▸ What the task asks:
Only the lines below, from the one with "Screen dimensions: 800x400" through the one with "Open the TENTTI", are to be written out, exactly.

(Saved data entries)
• • • •

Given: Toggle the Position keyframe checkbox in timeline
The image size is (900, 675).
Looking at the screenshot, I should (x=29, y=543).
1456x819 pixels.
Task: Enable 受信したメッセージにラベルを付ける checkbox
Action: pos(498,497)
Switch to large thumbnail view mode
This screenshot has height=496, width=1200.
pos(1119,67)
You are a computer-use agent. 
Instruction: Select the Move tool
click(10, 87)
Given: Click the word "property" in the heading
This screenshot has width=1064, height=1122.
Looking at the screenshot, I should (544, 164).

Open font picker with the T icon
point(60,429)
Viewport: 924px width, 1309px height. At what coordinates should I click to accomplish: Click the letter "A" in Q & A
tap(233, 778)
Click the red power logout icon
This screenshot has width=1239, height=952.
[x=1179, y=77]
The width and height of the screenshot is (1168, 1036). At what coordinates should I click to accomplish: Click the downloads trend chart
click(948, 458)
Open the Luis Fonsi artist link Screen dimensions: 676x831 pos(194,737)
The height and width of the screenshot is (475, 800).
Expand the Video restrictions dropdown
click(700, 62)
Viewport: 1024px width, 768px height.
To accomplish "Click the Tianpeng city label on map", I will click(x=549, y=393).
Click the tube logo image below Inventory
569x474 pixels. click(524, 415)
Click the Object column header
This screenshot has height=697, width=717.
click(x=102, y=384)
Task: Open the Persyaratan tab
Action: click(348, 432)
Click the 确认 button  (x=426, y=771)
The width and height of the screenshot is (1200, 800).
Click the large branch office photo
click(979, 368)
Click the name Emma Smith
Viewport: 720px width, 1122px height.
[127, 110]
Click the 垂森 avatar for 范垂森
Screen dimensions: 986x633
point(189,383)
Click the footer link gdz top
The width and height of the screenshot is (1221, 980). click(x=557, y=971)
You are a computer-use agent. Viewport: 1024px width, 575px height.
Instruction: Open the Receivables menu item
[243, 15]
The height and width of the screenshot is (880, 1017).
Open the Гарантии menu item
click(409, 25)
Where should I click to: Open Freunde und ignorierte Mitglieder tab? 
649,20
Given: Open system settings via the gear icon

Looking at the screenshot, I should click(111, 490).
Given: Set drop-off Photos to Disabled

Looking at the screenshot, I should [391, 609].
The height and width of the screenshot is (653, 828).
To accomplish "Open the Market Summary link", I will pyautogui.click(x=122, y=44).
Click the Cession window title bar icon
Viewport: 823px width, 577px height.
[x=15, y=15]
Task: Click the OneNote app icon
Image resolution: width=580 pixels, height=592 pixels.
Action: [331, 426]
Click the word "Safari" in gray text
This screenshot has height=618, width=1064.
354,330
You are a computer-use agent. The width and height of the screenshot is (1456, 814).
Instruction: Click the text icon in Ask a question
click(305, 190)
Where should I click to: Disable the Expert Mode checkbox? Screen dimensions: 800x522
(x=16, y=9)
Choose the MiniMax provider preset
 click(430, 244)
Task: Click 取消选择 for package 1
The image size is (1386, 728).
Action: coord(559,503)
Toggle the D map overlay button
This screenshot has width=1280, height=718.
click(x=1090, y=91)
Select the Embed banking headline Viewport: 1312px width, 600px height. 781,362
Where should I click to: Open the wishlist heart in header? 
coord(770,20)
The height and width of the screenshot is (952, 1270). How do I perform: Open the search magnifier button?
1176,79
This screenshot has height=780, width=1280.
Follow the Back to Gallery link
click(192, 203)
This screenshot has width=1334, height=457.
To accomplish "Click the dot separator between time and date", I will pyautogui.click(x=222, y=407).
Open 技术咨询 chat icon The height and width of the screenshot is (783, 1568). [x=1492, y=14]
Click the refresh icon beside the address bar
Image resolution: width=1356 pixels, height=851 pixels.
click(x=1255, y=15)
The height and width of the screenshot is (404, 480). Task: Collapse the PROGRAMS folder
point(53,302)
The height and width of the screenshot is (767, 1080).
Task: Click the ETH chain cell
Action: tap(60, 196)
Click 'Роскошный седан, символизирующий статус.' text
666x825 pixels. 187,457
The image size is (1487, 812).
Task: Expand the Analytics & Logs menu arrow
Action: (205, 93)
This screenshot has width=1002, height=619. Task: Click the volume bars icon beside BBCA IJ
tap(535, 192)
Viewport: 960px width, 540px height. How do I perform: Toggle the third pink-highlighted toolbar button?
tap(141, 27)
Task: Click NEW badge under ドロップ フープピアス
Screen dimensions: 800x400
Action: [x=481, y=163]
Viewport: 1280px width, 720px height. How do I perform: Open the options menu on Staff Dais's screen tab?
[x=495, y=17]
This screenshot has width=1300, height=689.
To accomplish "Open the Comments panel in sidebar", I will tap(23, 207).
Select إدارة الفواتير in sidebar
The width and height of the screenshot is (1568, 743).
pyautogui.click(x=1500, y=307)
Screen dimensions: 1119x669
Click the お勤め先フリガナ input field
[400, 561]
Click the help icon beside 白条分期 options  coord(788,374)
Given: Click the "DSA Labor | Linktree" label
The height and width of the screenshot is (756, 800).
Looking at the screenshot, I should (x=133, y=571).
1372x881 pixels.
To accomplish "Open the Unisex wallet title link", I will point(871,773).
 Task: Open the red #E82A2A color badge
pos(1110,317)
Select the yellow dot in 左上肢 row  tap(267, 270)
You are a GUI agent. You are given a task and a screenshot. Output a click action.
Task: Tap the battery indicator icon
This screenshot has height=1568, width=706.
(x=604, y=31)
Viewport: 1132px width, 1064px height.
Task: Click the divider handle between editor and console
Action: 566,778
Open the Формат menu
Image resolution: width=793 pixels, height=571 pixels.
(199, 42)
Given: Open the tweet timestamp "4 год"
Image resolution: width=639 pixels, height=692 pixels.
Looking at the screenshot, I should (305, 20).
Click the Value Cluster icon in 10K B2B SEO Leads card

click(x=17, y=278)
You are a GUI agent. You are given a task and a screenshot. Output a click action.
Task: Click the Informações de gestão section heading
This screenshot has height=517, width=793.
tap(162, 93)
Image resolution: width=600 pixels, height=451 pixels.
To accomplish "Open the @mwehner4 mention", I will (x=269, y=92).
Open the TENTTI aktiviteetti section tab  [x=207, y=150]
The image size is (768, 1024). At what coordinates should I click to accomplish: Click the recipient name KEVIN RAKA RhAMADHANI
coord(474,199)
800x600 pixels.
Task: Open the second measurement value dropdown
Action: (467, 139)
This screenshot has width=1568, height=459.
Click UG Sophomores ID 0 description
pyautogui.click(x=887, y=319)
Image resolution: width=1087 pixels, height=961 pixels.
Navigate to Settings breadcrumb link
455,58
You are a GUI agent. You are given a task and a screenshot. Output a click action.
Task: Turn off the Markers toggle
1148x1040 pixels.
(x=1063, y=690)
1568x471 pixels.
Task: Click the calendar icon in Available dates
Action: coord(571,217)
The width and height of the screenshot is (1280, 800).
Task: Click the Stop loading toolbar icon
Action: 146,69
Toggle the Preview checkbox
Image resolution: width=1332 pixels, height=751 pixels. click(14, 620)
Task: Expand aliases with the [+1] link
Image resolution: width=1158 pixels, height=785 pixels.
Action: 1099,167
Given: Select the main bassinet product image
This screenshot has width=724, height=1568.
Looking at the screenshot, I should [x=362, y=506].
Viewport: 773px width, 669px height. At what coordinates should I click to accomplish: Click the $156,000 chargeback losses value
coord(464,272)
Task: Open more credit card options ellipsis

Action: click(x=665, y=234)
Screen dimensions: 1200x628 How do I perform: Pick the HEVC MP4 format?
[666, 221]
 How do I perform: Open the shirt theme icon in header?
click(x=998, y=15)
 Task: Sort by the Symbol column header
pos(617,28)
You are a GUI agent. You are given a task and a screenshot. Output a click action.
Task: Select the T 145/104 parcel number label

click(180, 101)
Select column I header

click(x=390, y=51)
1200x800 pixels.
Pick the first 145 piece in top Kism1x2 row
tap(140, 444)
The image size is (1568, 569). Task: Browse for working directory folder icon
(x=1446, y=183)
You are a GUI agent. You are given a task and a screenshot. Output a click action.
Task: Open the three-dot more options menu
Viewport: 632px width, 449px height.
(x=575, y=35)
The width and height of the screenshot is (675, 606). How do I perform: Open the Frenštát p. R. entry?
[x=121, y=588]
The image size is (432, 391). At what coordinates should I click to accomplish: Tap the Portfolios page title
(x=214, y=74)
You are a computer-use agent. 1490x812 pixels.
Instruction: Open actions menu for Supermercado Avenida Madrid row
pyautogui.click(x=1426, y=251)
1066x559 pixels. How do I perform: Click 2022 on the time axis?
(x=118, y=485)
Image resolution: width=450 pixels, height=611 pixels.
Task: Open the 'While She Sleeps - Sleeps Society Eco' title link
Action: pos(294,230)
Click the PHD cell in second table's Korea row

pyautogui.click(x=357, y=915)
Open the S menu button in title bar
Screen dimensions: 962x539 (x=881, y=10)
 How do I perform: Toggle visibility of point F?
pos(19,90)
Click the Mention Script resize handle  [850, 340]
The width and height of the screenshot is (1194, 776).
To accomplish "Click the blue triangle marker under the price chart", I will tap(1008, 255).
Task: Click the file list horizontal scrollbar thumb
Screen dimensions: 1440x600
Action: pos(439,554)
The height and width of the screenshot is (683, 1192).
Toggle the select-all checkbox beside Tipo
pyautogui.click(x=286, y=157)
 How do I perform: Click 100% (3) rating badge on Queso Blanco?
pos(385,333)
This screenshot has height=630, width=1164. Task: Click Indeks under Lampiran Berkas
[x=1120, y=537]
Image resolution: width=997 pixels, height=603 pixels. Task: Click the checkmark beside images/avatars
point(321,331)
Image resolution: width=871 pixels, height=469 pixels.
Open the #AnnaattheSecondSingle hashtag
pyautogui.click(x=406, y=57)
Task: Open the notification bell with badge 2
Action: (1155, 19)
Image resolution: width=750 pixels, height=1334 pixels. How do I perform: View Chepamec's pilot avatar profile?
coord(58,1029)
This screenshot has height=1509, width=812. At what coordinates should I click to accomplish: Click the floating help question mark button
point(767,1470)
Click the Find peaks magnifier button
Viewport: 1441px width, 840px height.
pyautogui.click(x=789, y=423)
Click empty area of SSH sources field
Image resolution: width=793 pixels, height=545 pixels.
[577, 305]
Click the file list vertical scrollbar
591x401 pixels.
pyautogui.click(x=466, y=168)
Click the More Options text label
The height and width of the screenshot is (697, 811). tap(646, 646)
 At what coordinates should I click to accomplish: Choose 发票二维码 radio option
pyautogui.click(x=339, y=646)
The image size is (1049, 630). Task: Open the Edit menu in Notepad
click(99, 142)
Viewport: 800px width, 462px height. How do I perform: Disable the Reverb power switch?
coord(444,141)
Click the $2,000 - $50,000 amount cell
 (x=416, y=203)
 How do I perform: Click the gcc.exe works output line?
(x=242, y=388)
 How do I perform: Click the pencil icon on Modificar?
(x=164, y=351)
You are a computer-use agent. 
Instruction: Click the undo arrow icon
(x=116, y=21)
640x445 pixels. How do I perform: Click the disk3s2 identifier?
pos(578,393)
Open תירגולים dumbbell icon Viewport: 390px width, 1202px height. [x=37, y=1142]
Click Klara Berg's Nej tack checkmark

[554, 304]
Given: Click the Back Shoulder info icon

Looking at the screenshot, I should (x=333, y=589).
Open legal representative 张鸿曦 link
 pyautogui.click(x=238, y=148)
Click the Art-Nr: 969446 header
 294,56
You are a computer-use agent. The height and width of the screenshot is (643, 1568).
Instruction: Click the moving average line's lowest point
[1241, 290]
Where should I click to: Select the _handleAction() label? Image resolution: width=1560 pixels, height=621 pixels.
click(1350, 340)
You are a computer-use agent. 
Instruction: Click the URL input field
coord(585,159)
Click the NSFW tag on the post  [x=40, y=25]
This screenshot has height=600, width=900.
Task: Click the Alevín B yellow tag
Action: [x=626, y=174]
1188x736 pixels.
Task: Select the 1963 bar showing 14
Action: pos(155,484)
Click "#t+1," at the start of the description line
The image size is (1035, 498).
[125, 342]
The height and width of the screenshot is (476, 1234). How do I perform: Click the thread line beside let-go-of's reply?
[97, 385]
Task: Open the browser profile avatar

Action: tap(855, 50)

• • • •

▸ Reply:
Screen dimensions: 800x400
Action: [x=481, y=163]
Viewport: 1280px width, 720px height. How do I perform: Open the options menu on Staff Dais's screen tab?
[x=495, y=17]
This screenshot has width=1300, height=689.
To accomplish "Open the Comments panel in sidebar", I will tap(23, 207).
Select إدارة الفواتير in sidebar
The width and height of the screenshot is (1568, 743).
pyautogui.click(x=1500, y=307)
Screen dimensions: 1119x669
Click the お勤め先フリガナ input field
[400, 561]
Click the help icon beside 白条分期 options  coord(788,374)
Given: Click the "DSA Labor | Linktree" label
The height and width of the screenshot is (756, 800).
Looking at the screenshot, I should (x=133, y=571).
1372x881 pixels.
To accomplish "Open the Unisex wallet title link", I will point(871,773).
 Task: Open the red #E82A2A color badge
pos(1110,317)
Select the yellow dot in 左上肢 row  tap(267, 270)
You are a GUI agent. You are given a task and a screenshot. Output a click action.
Task: Tap the battery indicator icon
This screenshot has height=1568, width=706.
(x=604, y=31)
Viewport: 1132px width, 1064px height.
Task: Click the divider handle between editor and console
Action: 566,778
Open the Формат menu
Image resolution: width=793 pixels, height=571 pixels.
(199, 42)
Given: Open the tweet timestamp "4 год"
Image resolution: width=639 pixels, height=692 pixels.
Looking at the screenshot, I should (305, 20).
Click the Value Cluster icon in 10K B2B SEO Leads card

click(x=17, y=278)
You are a GUI agent. You are given a task and a screenshot. Output a click action.
Task: Click the Informações de gestão section heading
This screenshot has height=517, width=793.
tap(162, 93)
Image resolution: width=600 pixels, height=451 pixels.
To accomplish "Open the @mwehner4 mention", I will (x=269, y=92).
Open the TENTTI aktiviteetti section tab  [x=207, y=150]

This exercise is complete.